(Records shown)
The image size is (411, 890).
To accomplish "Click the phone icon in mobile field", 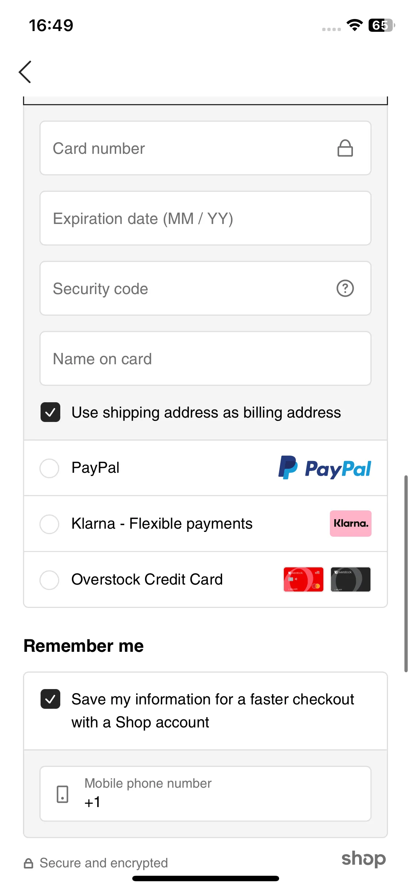I will pos(62,794).
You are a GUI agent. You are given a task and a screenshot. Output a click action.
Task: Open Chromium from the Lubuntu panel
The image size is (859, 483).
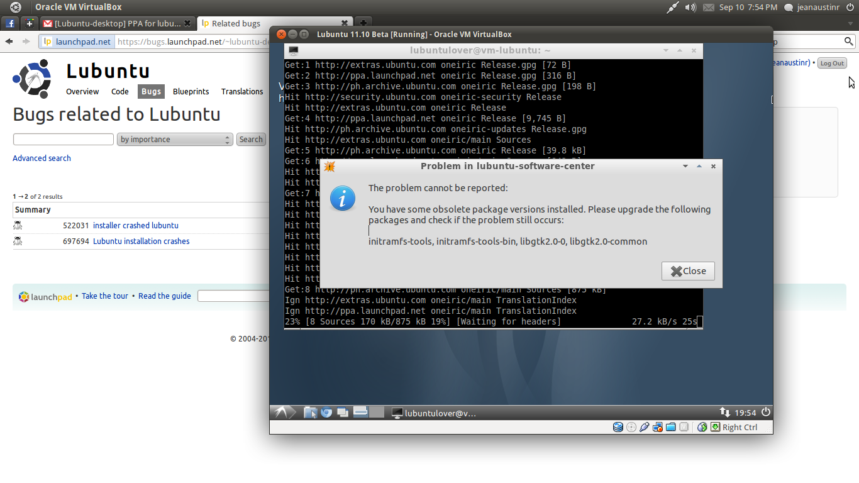click(x=326, y=413)
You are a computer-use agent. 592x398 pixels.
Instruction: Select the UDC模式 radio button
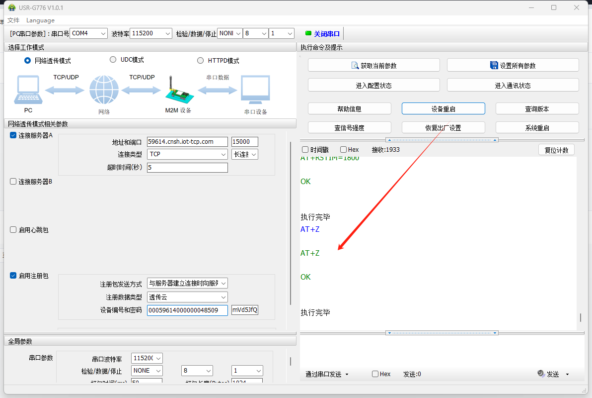point(113,60)
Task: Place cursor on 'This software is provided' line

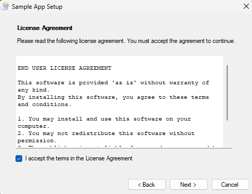Action: click(113, 83)
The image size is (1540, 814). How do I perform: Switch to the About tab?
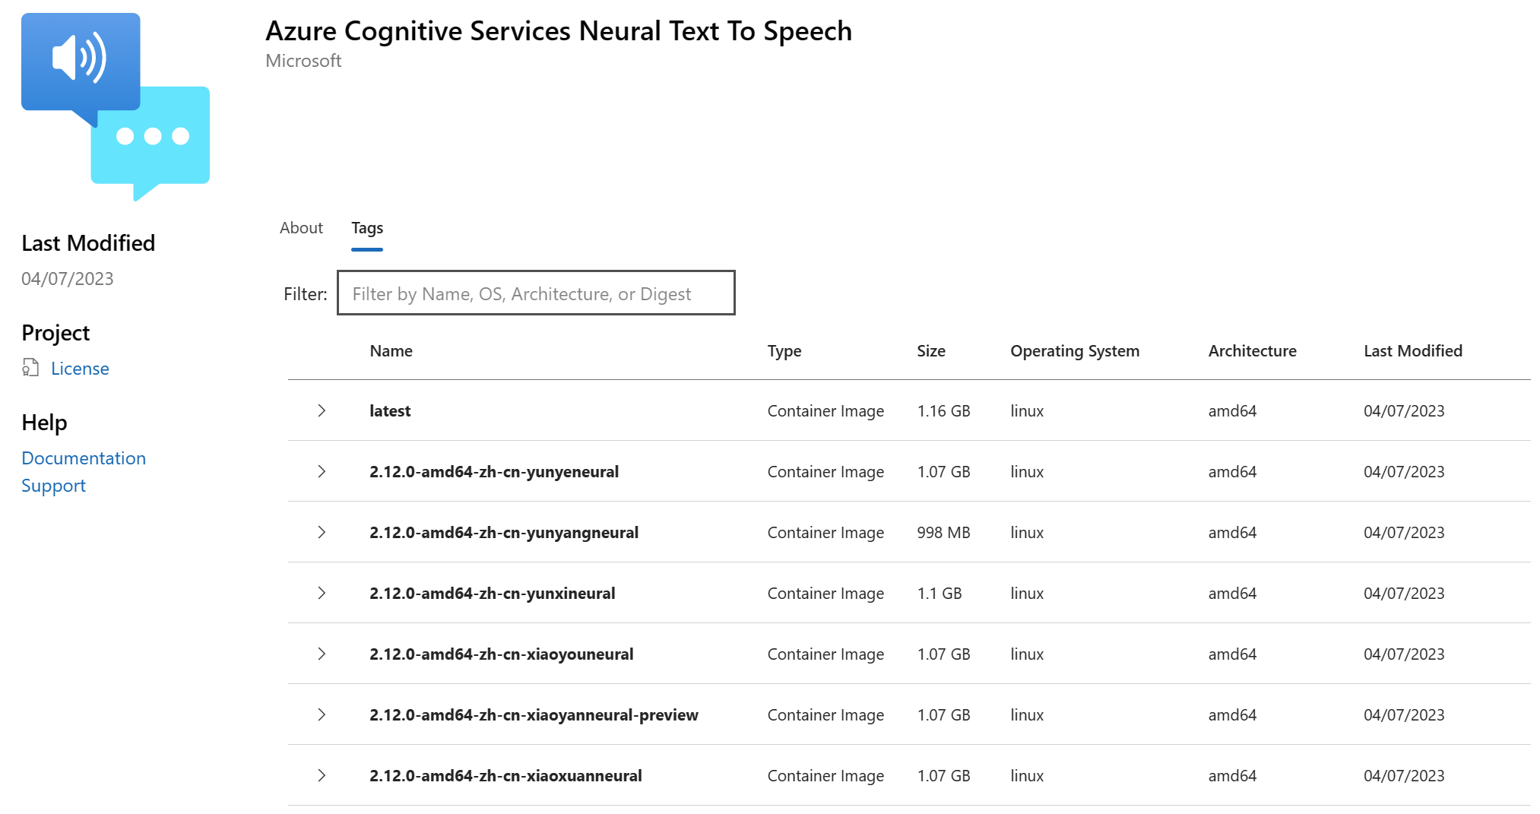click(x=301, y=228)
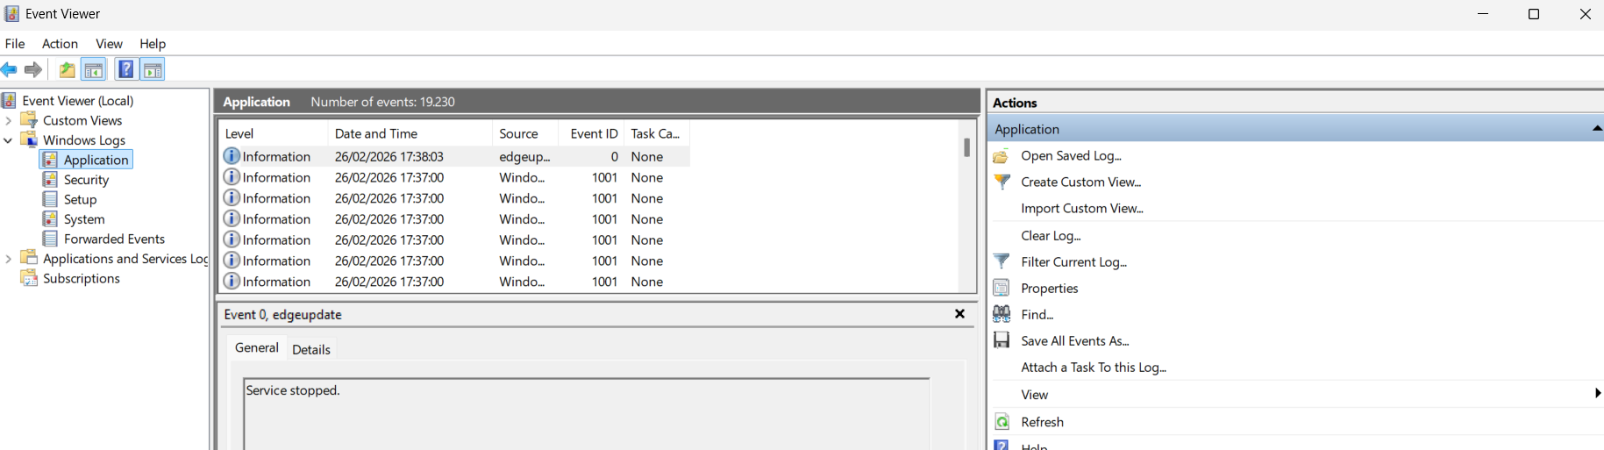Toggle Show/Hide Console Tree toolbar button
This screenshot has width=1604, height=450.
click(x=94, y=69)
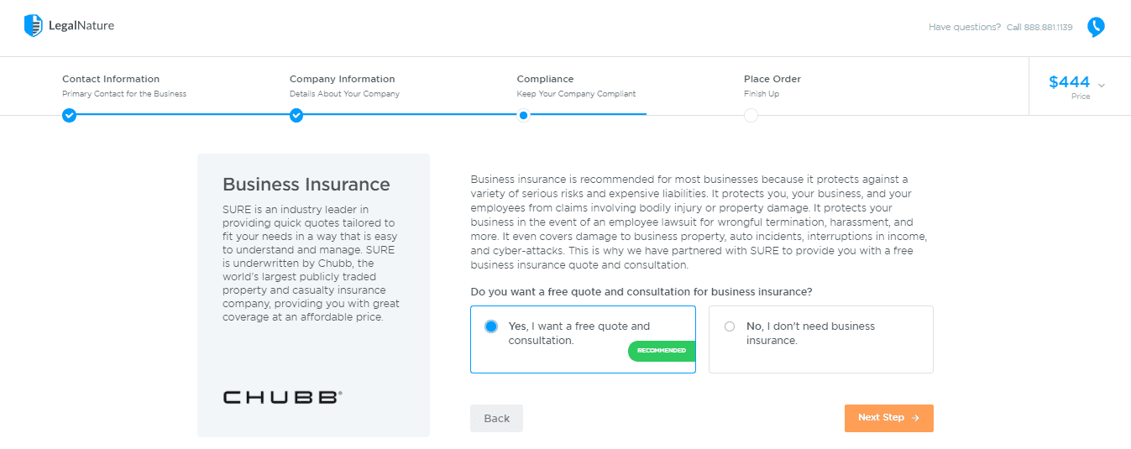Open the $444 price summary

[x=1069, y=82]
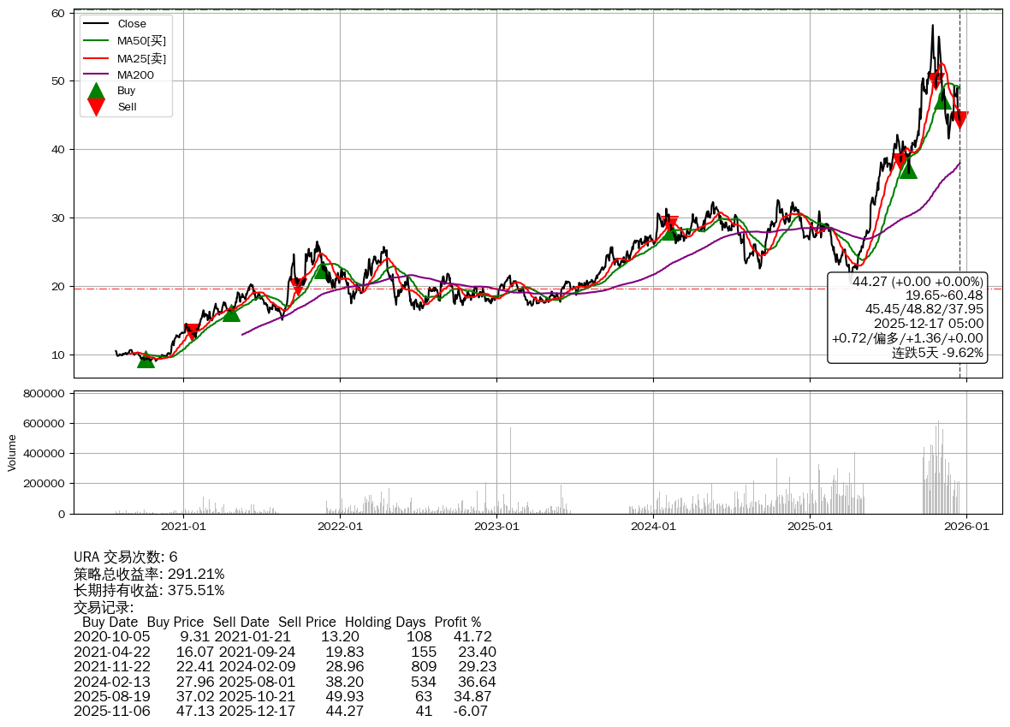Image resolution: width=1010 pixels, height=727 pixels.
Task: Click the 2025-12-17 05:00 timestamp in the info box
Action: click(x=928, y=324)
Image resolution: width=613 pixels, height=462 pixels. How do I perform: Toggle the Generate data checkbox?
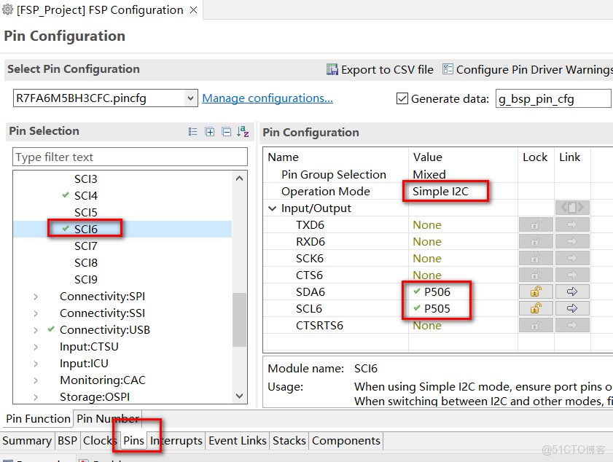click(402, 98)
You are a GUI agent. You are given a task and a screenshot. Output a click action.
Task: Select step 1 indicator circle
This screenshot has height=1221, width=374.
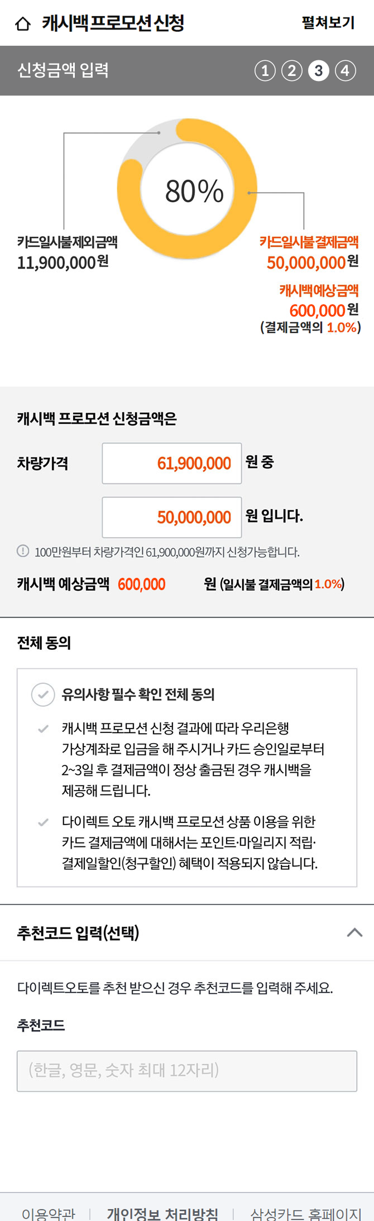(265, 71)
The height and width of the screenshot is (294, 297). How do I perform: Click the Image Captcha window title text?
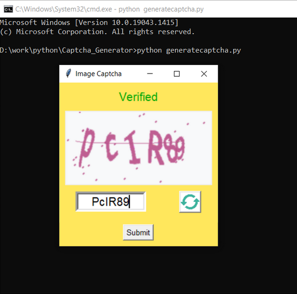click(98, 74)
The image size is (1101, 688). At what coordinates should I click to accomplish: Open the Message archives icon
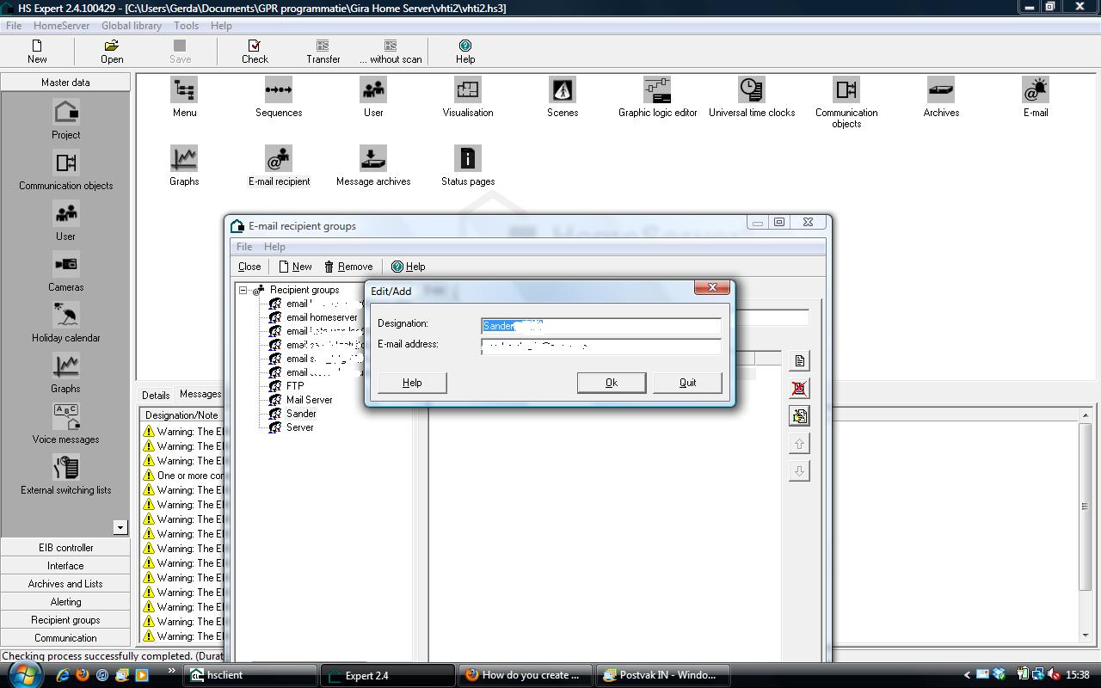(x=373, y=160)
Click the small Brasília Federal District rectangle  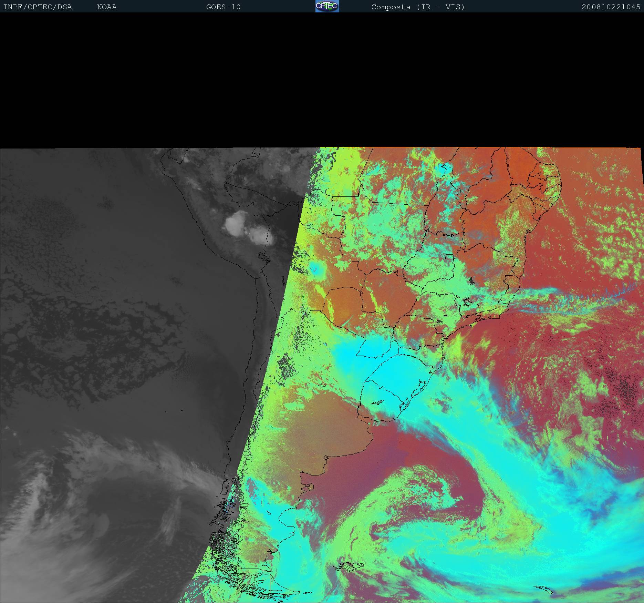(x=449, y=256)
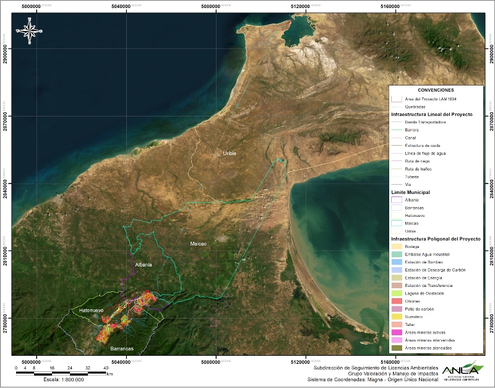Expand Infraestructura Poligonal del Proyecto section

pos(435,238)
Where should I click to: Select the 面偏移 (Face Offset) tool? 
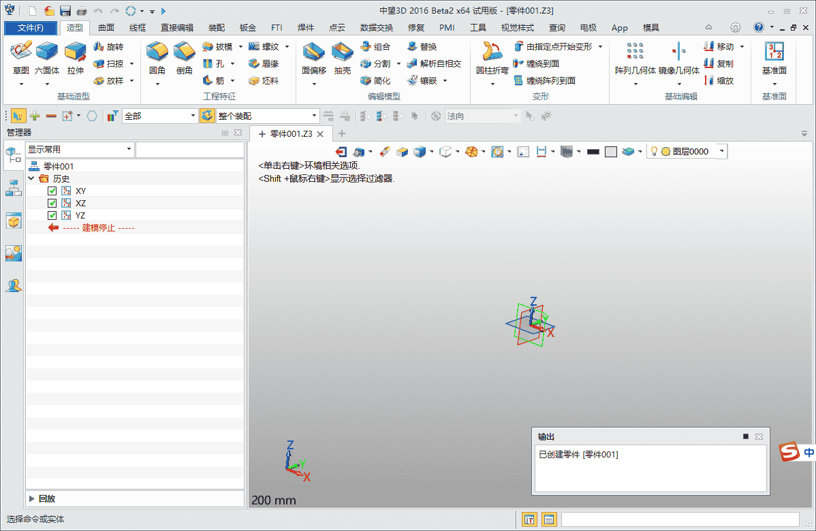pos(314,52)
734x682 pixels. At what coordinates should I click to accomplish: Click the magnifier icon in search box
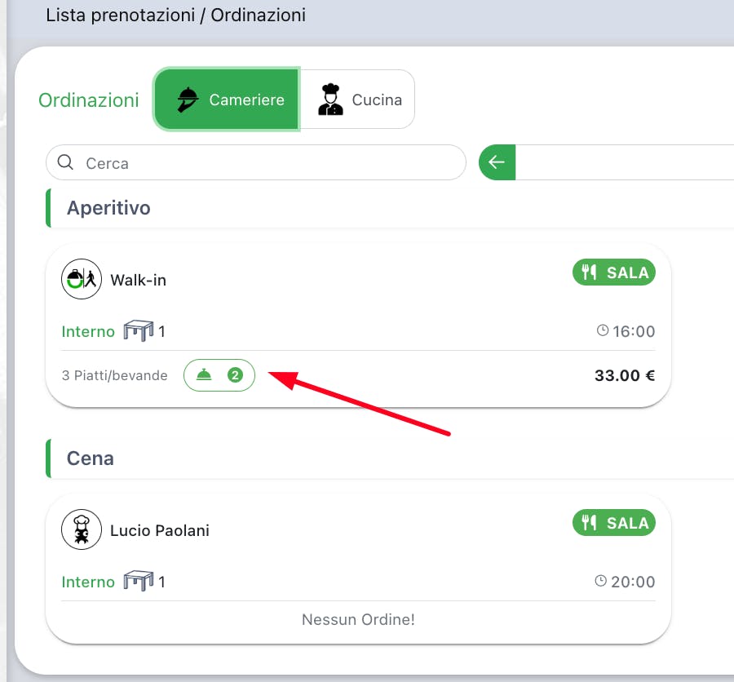(x=65, y=162)
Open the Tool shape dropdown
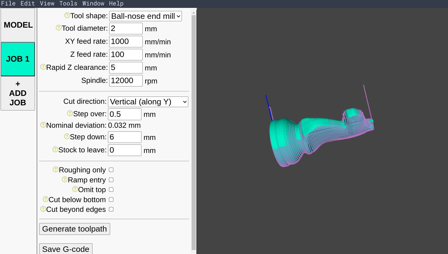448x254 pixels. pyautogui.click(x=145, y=16)
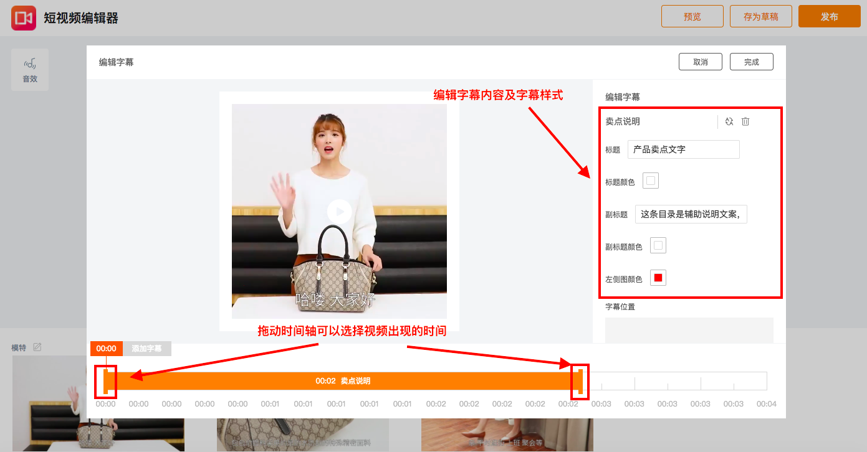Click the 添加字幕 add subtitle button
This screenshot has width=867, height=452.
click(146, 349)
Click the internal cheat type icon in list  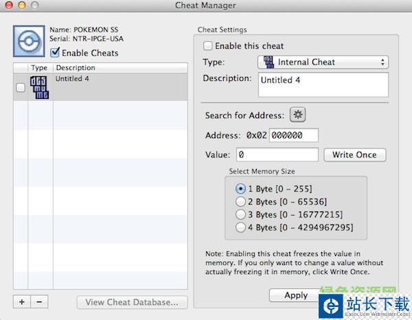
(End Records shown)
Task to carry out:
Leave the pictures aside. Set down exactly the lines from the one with "734x682 pixels. At" through the final line of the listing above.

Task answer:
734x682 pixels. At what coordinates should I click to accomplish: Click the magnifier icon in search box
(x=65, y=162)
Open the Tool shape dropdown
448x254 pixels. pyautogui.click(x=145, y=16)
Click the 添加字幕 add subtitle button
This screenshot has width=867, height=452.
click(146, 349)
Click the internal cheat type icon in list  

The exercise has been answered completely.